Prompt a -
Convert the records into a Markdown table with the columns Row and Line, one row per line and blank lines skipped. Begin with the line containing "Screenshot is 246x2576." and continue through the end of the records.

Page -
Source: NTSB AAR-12/03, ¶1.1



On February 11, 2011, during a meeting to discuss issues from Roswell I field performance testing, the Gulfstream senior vice president of programs, engineering, and test and the Gulfstream vice president of the G650 program (also referred to as the G650 program manager) were informed that the recorded V2 speeds were high. Specifically, the V2 values at 35 feet were consistently higher than the target V2 values planned for Roswell II testing. As a result, the field length needed for takeoff would be longer than the program's takeoff performance guarantee (6,000 feet ± 8 percent). Gulfstream personnel from the flight sciences, flight test, and flight operations departments believed that changes to the takeoff technique could improve these results.

Source: NTSB AAR-12/03, ¶1.1

In my opinion, Gulfstream personnel from the flight sciences, flight test, and flight operations departments were causal in this mishap.

  • Two days later, FTE1 led a 1-day takeoff technique development testing effort in Birmingham, Alabama (flight 111), during which time the test team assigned to that flight experimented with different takeoff rotation techniques and rotation speeds to try to eliminate the V2 overshoots, which would reduce the field length needed for takeoff. A total of seven simulated OEI continued takeoff test runs were performed using 20° of flaps and a target pitch attitude of 9°. The G650 project test pilot was the flying pilot, and the accident SIC was the monitoring pilot. Two flight test engineers (including FTE1) were also part of the on-board test team. (No airplane performance engineers were present for the test.)

Listed entries -
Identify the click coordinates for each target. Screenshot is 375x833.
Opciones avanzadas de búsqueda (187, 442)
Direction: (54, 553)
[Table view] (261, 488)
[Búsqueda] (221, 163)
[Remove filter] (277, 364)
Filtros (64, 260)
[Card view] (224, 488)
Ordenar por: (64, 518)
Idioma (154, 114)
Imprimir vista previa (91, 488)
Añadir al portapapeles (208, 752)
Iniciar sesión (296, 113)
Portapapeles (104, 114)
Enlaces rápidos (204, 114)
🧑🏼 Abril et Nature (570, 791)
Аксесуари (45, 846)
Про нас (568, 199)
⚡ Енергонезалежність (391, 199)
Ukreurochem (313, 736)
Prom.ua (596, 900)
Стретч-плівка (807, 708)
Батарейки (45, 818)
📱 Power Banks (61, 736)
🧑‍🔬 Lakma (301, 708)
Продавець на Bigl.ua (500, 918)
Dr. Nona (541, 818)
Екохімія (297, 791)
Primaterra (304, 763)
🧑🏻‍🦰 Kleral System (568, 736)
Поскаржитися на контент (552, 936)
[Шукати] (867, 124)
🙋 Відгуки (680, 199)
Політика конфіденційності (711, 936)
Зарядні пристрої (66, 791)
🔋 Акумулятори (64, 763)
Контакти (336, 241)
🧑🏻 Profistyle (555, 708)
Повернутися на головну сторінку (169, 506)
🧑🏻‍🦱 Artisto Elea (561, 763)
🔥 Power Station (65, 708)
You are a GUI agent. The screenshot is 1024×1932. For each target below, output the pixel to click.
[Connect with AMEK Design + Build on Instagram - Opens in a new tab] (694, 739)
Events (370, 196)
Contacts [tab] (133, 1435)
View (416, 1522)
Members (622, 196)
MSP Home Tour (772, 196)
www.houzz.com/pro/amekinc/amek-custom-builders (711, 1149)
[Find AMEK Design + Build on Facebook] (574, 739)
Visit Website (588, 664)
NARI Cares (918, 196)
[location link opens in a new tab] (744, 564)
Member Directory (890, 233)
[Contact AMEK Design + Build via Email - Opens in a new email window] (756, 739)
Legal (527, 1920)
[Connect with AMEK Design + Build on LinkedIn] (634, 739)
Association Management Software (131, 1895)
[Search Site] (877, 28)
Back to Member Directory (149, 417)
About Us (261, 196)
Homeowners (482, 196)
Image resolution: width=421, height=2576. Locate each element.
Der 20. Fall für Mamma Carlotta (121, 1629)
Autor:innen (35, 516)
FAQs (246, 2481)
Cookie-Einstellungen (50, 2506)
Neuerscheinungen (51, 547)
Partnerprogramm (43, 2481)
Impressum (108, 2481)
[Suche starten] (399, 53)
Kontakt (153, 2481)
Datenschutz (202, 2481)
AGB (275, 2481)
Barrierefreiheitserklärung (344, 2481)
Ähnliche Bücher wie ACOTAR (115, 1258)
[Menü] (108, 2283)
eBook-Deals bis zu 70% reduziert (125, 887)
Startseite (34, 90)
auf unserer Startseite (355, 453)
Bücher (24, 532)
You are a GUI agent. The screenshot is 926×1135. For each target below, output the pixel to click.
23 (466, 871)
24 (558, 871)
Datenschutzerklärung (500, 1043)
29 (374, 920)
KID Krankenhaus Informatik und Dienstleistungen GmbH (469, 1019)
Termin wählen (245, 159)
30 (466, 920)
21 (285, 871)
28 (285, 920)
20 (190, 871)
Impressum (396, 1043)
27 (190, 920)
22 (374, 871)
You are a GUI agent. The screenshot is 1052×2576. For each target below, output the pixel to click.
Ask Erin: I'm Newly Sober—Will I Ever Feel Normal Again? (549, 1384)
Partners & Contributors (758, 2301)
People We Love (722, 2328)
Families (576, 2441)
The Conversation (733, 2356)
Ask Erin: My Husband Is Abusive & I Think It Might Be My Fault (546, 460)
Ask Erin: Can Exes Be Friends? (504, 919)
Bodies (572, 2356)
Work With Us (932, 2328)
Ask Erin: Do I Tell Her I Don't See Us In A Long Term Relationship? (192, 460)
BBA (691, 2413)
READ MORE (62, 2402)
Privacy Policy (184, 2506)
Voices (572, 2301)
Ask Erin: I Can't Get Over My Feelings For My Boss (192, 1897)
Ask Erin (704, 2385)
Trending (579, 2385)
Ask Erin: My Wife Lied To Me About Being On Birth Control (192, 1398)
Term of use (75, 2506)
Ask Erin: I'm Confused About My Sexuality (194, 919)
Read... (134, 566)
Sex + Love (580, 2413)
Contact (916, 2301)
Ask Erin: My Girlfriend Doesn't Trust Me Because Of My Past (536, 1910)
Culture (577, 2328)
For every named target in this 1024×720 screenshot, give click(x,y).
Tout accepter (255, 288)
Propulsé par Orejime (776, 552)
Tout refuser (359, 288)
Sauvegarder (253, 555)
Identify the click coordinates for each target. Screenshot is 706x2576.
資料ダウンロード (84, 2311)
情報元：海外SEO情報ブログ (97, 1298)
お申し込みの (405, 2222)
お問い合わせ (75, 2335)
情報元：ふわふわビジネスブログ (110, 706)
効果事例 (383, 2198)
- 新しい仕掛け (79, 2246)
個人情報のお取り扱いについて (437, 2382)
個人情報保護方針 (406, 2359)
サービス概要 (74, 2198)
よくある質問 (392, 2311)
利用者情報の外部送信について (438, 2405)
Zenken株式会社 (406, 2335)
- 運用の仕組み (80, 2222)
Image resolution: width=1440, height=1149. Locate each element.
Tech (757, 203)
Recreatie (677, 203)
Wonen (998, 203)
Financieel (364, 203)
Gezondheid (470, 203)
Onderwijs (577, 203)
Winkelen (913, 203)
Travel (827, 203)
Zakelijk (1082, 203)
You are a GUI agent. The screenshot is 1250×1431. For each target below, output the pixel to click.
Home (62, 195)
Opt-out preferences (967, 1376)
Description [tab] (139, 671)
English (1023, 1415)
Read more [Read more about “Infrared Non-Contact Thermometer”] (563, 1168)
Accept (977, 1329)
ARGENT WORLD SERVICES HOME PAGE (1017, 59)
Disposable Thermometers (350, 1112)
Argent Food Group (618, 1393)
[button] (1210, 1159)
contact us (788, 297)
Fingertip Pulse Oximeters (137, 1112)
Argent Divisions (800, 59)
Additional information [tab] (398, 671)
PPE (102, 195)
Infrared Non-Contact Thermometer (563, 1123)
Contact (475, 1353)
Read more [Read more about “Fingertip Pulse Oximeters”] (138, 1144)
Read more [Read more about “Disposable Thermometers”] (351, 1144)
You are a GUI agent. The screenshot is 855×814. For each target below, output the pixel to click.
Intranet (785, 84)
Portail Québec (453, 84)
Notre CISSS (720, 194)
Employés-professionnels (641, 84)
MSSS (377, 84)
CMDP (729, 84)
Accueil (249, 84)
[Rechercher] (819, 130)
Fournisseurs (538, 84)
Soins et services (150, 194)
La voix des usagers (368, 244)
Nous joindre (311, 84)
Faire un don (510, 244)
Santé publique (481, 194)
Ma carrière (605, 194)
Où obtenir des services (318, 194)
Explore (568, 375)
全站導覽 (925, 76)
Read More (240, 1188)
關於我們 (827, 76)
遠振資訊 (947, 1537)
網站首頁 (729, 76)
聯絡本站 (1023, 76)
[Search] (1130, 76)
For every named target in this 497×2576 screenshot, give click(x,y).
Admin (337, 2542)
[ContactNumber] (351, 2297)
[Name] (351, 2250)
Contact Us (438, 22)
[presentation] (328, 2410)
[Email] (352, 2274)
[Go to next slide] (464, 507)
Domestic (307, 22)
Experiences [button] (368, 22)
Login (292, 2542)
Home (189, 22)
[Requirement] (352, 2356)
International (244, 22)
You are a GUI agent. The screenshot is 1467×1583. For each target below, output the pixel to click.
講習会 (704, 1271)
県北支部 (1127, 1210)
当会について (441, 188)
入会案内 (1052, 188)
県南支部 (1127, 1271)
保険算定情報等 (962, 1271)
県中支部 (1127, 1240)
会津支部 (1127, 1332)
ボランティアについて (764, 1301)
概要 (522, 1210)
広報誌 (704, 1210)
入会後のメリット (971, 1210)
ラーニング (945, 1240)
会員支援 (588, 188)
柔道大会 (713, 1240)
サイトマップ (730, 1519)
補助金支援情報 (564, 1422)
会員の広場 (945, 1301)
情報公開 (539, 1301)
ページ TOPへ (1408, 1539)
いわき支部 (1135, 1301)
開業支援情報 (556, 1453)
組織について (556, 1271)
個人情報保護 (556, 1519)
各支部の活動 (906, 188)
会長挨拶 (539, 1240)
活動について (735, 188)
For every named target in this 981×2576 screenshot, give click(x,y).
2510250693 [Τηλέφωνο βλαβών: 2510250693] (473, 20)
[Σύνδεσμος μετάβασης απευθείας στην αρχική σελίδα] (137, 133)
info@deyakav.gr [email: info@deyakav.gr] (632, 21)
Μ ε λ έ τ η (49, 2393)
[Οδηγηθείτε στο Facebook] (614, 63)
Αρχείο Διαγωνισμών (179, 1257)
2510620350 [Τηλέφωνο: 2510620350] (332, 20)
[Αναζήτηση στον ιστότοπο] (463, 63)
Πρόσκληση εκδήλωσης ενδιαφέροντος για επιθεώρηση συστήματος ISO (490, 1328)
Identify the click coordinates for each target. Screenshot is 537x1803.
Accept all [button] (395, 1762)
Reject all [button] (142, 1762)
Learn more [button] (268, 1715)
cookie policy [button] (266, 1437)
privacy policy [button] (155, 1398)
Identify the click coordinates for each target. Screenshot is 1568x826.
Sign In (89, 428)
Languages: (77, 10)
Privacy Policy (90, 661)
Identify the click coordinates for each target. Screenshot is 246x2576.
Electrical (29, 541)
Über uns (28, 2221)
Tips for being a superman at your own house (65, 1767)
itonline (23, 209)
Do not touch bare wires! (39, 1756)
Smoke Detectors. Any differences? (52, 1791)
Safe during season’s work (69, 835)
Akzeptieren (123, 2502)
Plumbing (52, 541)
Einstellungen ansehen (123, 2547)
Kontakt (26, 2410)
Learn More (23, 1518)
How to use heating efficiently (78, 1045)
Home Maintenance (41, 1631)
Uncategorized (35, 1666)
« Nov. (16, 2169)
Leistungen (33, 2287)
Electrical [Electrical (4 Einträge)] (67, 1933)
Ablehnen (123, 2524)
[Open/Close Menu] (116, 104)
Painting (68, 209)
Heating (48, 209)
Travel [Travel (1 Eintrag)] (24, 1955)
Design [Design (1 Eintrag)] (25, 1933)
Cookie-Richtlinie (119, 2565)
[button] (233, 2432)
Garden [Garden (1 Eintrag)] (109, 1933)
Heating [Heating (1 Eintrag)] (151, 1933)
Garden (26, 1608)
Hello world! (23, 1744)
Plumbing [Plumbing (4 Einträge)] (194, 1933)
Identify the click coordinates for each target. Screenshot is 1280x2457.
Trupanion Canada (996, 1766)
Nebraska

Prompt b -
Transcribe the entire passage on the G650 takeoff testing word for word.

Exercise solution a -
| Row | Line |
|---|---|
| 1 | Identify the click coordinates for each target. Screenshot is 246x2576. |
| 2 | Electrical (29, 541) |
| 3 | Über uns (28, 2221) |
| 4 | Tips for being a superman at your own house (65, 1767) |
| 5 | itonline (23, 209) |
| 6 | Do not touch bare wires! (39, 1756) |
| 7 | Smoke Detectors. Any differences? (52, 1791) |
| 8 | Safe during season’s work (69, 835) |
| 9 | Akzeptieren (123, 2502) |
| 10 | Plumbing (52, 541) |
| 11 | Einstellungen ansehen (123, 2547) |
| 12 | Kontakt (26, 2410) |
| 13 | Learn More (23, 1518) |
| 14 | How to use heating efficiently (78, 1045) |
| 15 | Home Maintenance (41, 1631) |
| 16 | Uncategorized (35, 1666) |
| 17 | « Nov. (16, 2169) |
| 18 | Leistungen (33, 2287) |
| 19 | Electrical [Electrical (4 Einträge)] (67, 1933) |
| 20 | Ablehnen (123, 2524) |
| 21 | [Open/Close Menu] (116, 104) |
| 22 | Painting (68, 209) |
| 23 | Heating (48, 209) |
| 24 | Travel [Travel (1 Eintrag)] (24, 1955) |
| 25 | Design [Design (1 Eintrag)] (25, 1933) |
| 26 | Cookie-Richtlinie (119, 2565) |
| 27 | [button] (233, 2432) |
| 28 | Garden [Garden (1 Eintrag)] (109, 1933) |
| 29 | Heating [Heating (1 Eintrag)] (151, 1933) |
| 30 | Garden (26, 1608) |
| 31 | Hello world! (23, 1744) |
| 32 | Plumbing [Plumbing (4 Einträge)] (194, 1933) |
| 33 | Identify the click coordinates for each target. Screenshot is 1280x2457. |
| 34 | Trupanion Canada (996, 1766) |
| 35 | Nebraska |

Exercise solution b -
Source: NTSB AAR-12/03, ¶1.1



On February 11, 2011, during a meeting to discuss issues from Roswell I field performance testing, the Gulfstream senior vice president of programs, engineering, and test and the Gulfstream vice president of the G650 program (also referred to as the G650 program manager) were informed that the recorded V2 speeds were high. Specifically, the V2 values at 35 feet were consistently higher than the target V2 values planned for Roswell II testing. As a result, the field length needed for takeoff would be longer than the program's takeoff performance guarantee (6,000 feet ± 8 percent). Gulfstream personnel from the flight sciences, flight test, and flight operations departments believed that changes to the takeoff technique could improve these results.

Source: NTSB AAR-12/03, ¶1.1

In my opinion, Gulfstream personnel from the flight sciences, flight test, and flight operations departments were causal in this mishap.

  • Two days later, FTE1 led a 1-day takeoff technique development testing effort in Birmingham, Alabama (flight 111), during which time the test team assigned to that flight experimented with different takeoff rotation techniques and rotation speeds to try to eliminate the V2 overshoots, which would reduce the field length needed for takeoff. A total of seven simulated OEI continued takeoff test runs were performed using 20° of flaps and a target pitch attitude of 9°. The G650 project test pilot was the flying pilot, and the accident SIC was the monitoring pilot. Two flight test engineers (including FTE1) were also part of the on-board test team. (No airplane performance engineers were present for the test.)